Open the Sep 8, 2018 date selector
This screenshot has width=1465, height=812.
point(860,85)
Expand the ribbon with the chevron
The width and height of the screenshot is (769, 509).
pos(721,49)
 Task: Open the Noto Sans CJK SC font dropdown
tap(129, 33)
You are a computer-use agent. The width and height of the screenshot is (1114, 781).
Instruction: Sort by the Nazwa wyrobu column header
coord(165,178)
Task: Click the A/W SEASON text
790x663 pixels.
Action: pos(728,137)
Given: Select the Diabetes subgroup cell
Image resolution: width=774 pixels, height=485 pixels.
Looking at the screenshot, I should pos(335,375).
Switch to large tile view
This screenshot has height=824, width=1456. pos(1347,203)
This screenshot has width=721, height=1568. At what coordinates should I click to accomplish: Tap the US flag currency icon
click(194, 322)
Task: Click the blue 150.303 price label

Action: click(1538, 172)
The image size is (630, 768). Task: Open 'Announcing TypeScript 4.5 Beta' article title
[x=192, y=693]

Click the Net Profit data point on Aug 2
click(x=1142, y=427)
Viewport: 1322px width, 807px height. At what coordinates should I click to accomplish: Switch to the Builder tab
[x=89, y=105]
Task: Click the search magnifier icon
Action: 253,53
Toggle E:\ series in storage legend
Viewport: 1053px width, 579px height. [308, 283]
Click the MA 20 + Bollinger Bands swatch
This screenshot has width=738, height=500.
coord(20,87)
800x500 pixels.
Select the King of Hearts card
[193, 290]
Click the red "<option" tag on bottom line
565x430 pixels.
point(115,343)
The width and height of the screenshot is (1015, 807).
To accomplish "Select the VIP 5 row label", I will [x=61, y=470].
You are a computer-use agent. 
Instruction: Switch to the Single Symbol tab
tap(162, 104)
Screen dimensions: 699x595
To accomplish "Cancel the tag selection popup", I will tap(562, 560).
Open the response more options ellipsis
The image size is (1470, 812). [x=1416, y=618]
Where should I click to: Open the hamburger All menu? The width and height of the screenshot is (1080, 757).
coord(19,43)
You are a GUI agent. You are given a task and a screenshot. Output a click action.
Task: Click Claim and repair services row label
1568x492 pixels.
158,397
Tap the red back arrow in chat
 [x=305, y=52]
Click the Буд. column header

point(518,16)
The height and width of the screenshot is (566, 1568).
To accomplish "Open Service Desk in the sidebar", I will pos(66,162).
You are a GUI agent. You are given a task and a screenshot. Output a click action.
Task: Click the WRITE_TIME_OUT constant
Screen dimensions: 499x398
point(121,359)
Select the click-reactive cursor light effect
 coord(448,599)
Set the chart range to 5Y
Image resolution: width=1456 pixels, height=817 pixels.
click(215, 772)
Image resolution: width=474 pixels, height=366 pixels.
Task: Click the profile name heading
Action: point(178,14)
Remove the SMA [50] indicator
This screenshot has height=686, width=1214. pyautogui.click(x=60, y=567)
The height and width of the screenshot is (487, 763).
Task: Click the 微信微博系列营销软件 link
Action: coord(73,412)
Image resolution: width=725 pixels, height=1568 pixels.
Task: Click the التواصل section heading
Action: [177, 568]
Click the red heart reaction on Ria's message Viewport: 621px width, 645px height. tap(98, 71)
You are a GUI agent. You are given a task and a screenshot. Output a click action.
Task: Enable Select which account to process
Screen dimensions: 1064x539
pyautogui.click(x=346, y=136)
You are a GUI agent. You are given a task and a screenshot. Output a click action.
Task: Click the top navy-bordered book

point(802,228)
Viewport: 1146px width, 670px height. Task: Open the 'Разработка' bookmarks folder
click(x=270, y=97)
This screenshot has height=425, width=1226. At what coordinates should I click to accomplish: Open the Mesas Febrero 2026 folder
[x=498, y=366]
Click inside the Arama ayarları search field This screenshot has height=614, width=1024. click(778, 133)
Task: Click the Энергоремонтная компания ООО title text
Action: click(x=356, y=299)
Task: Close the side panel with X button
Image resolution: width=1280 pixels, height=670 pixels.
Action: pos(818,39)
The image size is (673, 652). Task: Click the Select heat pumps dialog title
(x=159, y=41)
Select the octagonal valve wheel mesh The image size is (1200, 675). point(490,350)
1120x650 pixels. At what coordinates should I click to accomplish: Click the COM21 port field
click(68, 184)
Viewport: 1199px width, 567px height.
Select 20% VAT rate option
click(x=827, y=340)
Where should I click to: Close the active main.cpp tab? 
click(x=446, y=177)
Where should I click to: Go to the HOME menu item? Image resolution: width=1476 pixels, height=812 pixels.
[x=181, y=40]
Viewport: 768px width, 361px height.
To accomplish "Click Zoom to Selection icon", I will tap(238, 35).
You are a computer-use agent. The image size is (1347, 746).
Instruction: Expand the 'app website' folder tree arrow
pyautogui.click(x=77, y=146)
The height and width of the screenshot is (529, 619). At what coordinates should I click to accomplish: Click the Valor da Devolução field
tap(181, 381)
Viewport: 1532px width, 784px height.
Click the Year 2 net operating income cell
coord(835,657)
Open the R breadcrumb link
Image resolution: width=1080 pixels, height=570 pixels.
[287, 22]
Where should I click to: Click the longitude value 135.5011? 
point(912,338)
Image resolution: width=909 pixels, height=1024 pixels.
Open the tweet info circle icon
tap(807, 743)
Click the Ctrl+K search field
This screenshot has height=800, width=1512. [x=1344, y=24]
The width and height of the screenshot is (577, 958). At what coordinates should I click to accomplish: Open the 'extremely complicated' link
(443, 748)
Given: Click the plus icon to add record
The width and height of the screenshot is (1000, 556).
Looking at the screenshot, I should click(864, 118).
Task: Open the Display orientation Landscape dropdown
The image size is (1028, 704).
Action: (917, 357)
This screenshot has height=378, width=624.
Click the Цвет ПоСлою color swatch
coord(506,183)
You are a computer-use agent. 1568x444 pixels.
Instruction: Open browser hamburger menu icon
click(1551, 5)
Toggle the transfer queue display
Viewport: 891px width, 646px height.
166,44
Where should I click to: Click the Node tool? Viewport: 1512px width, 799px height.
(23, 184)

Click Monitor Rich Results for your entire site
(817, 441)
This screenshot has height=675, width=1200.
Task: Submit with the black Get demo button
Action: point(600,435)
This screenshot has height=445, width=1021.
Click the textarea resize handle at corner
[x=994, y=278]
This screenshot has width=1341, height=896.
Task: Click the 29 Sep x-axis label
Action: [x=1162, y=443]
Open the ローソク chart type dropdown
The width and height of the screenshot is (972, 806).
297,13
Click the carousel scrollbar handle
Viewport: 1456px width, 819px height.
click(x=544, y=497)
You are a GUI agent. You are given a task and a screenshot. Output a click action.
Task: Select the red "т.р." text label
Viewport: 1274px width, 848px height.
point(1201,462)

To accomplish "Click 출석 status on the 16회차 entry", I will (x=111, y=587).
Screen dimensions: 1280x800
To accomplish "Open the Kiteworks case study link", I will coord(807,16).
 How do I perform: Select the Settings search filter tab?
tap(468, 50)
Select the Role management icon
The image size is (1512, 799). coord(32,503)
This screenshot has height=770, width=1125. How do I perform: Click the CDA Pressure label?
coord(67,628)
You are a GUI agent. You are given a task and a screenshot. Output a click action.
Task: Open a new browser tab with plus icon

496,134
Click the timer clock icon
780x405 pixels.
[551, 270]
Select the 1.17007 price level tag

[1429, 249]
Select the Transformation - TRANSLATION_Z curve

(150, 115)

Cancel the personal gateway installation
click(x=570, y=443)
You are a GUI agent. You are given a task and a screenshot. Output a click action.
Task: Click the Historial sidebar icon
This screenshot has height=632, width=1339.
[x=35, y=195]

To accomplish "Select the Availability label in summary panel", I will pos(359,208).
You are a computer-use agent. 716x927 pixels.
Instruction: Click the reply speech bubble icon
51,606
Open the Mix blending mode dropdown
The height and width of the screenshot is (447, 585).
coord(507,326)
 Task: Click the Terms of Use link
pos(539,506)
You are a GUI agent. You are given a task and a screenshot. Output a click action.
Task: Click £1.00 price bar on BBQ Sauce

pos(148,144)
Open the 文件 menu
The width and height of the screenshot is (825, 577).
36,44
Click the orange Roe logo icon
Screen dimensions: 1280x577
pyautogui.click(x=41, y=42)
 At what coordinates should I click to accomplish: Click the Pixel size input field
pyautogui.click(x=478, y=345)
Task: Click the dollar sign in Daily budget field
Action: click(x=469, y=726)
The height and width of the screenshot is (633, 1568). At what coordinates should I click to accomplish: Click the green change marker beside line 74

--------------------------------------------------

DIRECTIONS FOR THIS TASK
Which lines above run from the one containing "This screenshot has width=721, height=1568." to the one containing "Task: Click Claim"? Give them again exactly, both ends included.

RESPONSE AREA
This screenshot has width=721, height=1568. At what coordinates should I click to accomplish: Tap the US flag currency icon
click(194, 322)
Task: Click the blue 150.303 price label

Action: click(1538, 172)
The image size is (630, 768). Task: Open 'Announcing TypeScript 4.5 Beta' article title
[x=192, y=693]

Click the Net Profit data point on Aug 2
click(x=1142, y=427)
Viewport: 1322px width, 807px height. At what coordinates should I click to accomplish: Switch to the Builder tab
[x=89, y=105]
Task: Click the search magnifier icon
Action: 253,53
Toggle E:\ series in storage legend
Viewport: 1053px width, 579px height. [308, 283]
Click the MA 20 + Bollinger Bands swatch
This screenshot has width=738, height=500.
coord(20,87)
800x500 pixels.
Select the King of Hearts card
[193, 290]
Click the red "<option" tag on bottom line
565x430 pixels.
point(115,343)
The width and height of the screenshot is (1015, 807).
To accomplish "Select the VIP 5 row label", I will [x=61, y=470].
You are a computer-use agent. 
Instruction: Switch to the Single Symbol tab
tap(162, 104)
Screen dimensions: 699x595
To accomplish "Cancel the tag selection popup", I will tap(562, 560).
Open the response more options ellipsis
The image size is (1470, 812). [x=1416, y=618]
Where should I click to: Open the hamburger All menu? The width and height of the screenshot is (1080, 757).
coord(19,43)
You are a GUI agent. You are given a task and a screenshot. Output a click action.
Task: Click Claim and repair services row label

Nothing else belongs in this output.